Request:
Reproduce the material word for word, beginning with the line that contains "The image size is (490, 252)." and continuing through to the end of the material. Omit the pictures from your answer.

Provided entries:

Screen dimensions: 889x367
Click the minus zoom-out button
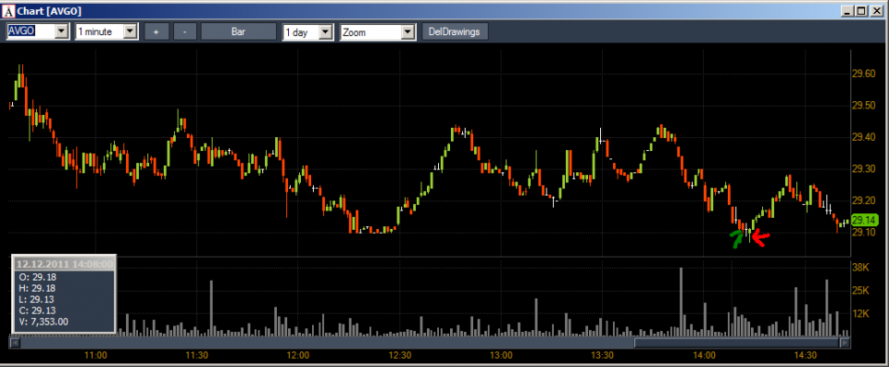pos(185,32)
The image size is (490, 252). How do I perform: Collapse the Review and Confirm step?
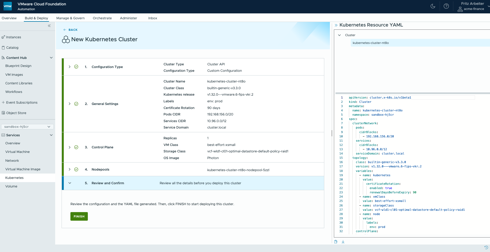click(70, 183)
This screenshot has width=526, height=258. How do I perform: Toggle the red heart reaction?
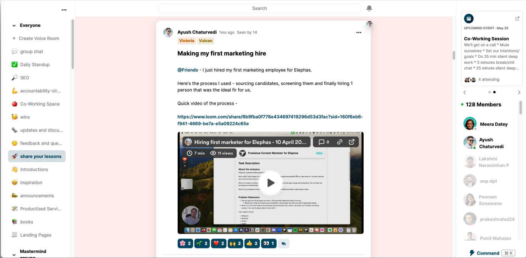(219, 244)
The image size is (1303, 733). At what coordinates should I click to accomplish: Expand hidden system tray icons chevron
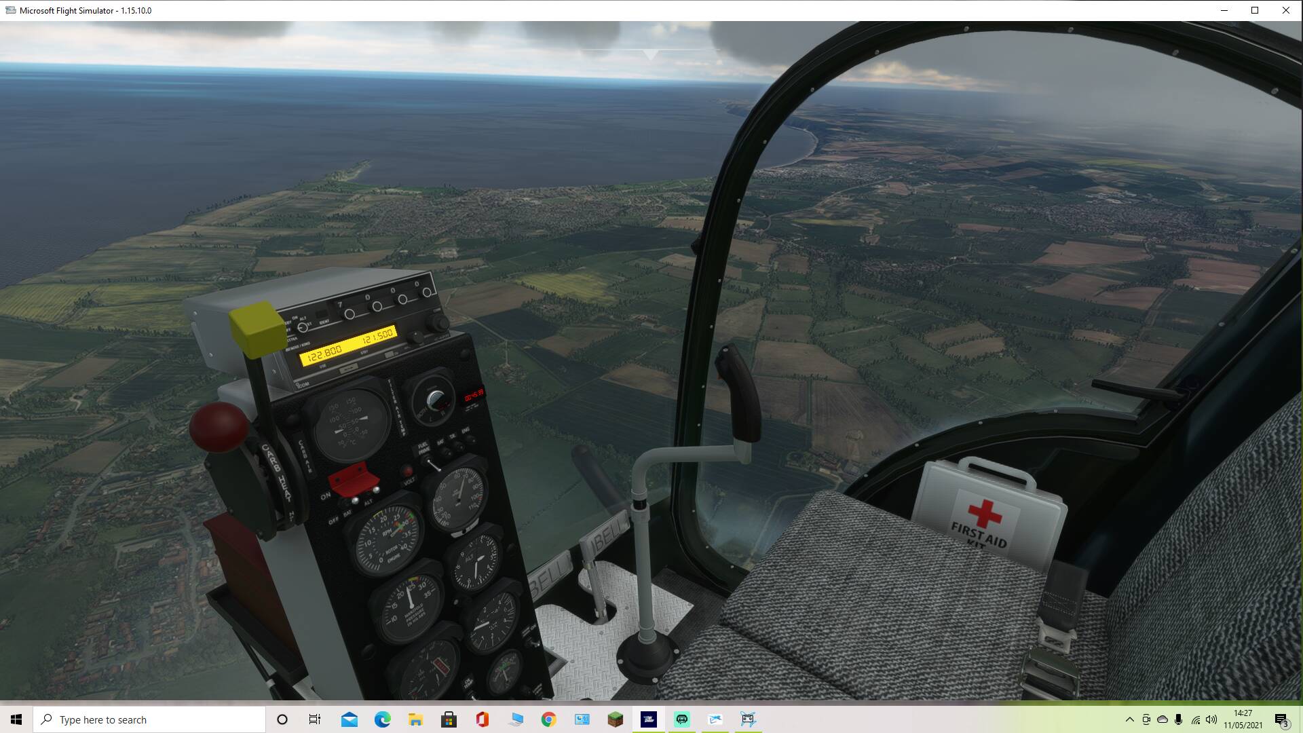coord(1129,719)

Correct answer:
The image size is (490, 252). How do I perform: Collapse the Review and Confirm step?
click(70, 183)
This screenshot has width=526, height=258. How do I perform: Toggle the red heart reaction?
(219, 244)
The image size is (1303, 733). At what coordinates should I click to accomplish: Expand hidden system tray icons chevron
coord(1129,719)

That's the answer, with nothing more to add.